Background information
- Born: David Kyle Cook August 29, 1975 (age 50) Frankfort, Indiana, U.S.
- Genres: Pop rock; alternative rock; post-grunge; acoustic rock;
- Occupation: Musician
- Instruments: Guitar; vocals;
- Years active: 1992–present
- Labels: Atlantic
- Member of: Matchbox Twenty
- Formerly of: The New Left
- Website: kylecookmusic.com

= Kyle Cook =

American musician (born 1975)

David Kyle Cook (born August 29, 1975) is an American musician best known as a member of the band Matchbox Twenty, serving as the lead guitarist, banjo player, backing and occasional lead vocalist.

==Career==
===Matchbox Twenty===
Kyle Cook joined Matchbox Twenty on lead guitar right as the band's other members transitioned from their previous work as Tabitha's Secret, in 1995. He has remained a stable member of the band to this day. Apart from playing guitar, he also sings backing vocals. He plays piano on the song "Hand Me Down" from the album More Than You Think You Are and sings lead vocals on the track "The Way" from North.

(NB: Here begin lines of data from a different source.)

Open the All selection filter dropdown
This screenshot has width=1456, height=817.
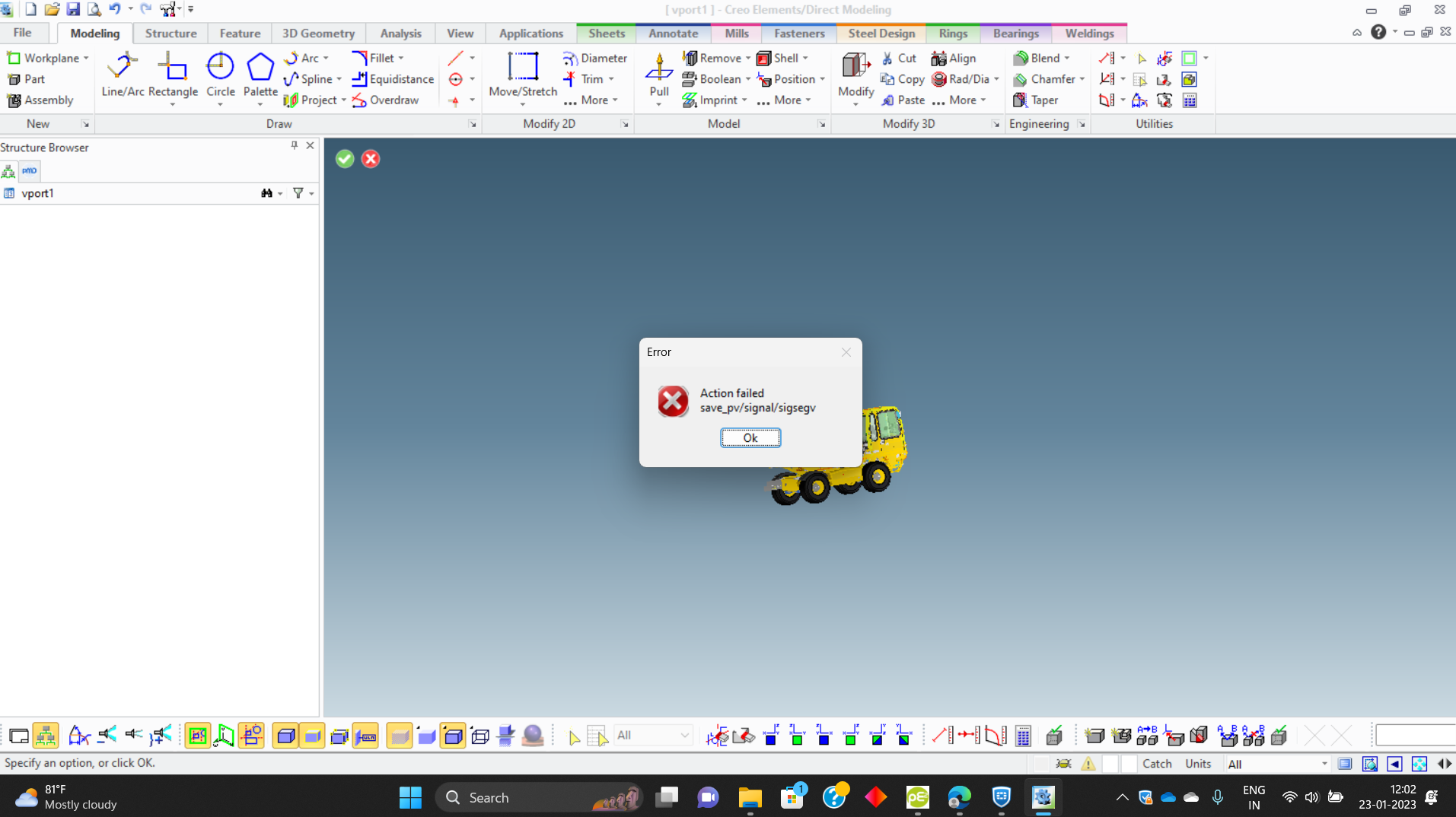[683, 735]
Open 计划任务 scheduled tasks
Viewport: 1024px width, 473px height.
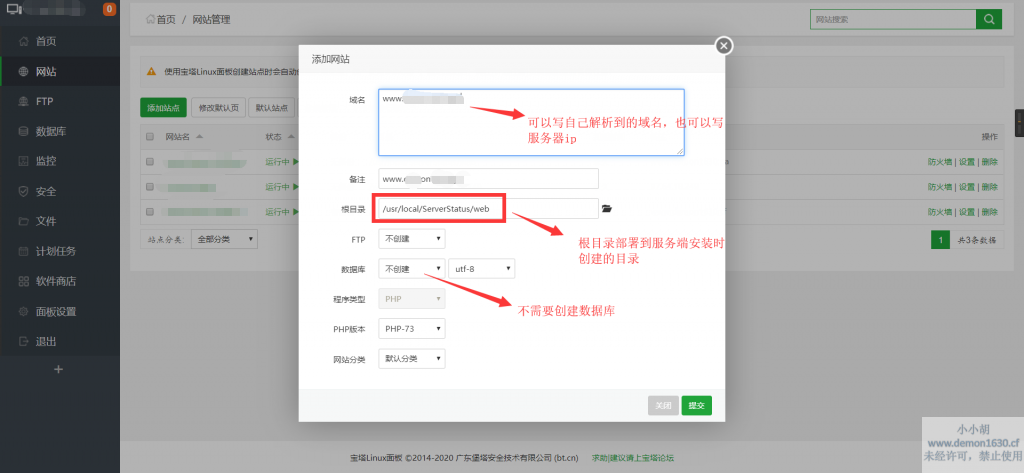56,251
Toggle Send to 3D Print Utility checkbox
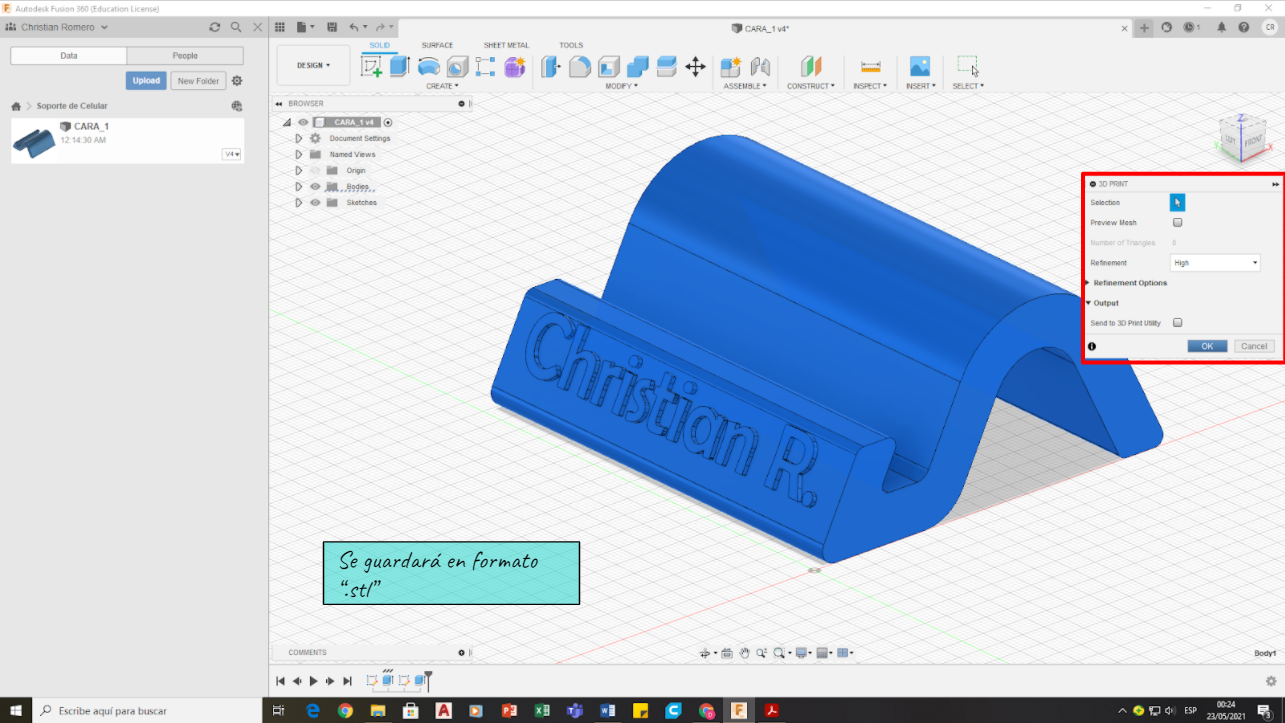The height and width of the screenshot is (723, 1285). (x=1178, y=323)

In an Instagram post from April 9, 2016, Cook announced his departure from Matchbox Twenty, citing "deterioration of communication, disagreements on when, where and how we tour and a general breakdown of democracy within the group." However, less than a year later on March 27, 2017, Cook announced Matchbox Twenty's North American co-headlining summer tour with Counting Crows, and that his side project Rivers and Rust would be the opening act. Regarding Cook's status in the band, Matchbox Twenty member Paul Doucette replied, "Kyle is back!" in response to a fan's question on Twitter.

===The New Left===

After releasing their third album, More Than You Think You Are, in 2002, and spending the next year touring the globe, the members of Matchbox Twenty began to work on separate musical projects. Guitarist Cook reconnected with his former bandmates—drummer Brett Borges and bassist John Kibler. The three had met during high school in rural Indiana. Under the name Downpour, the group had played proms and parties, but had parted ways once graduation came around. After Cook became part of Matchbox Twenty, the trio had kept in touch and recorded demos during Cook's time off from touring. Adopting the name the New Left, they added guitarist and singer-songwriter Eamon Ryland.

The group's only release was the EP Let Go, released in 2004 during Cook's hiatus from Matchbox Twenty. It was recorded at Cook's studio in Orlando, Florida, and it includes six original blues-tinged rock tracks.

===Solo work and other projects===
Cook contributed to Mick Jagger's song "Visions of Paradise" on the English rocker's 2001 record Goddess in the Doorway, and he played guitar on Rob Thomas' 2006 single "...Something to Be".

He co-wrote, performed, and produced several songs on John Waite's 2011 album Rough & Tumble, and he co-wrote Love and Theft's 2013 single "If You Ever Get Lonely".

Cook released his debut solo album, Wolves, on October 12, 2018.

==Personal life==
Cook and his ex-wife, Sabrina, have two daughters, Makenzie (February 23, 1999) and Ava (March 28, 2002).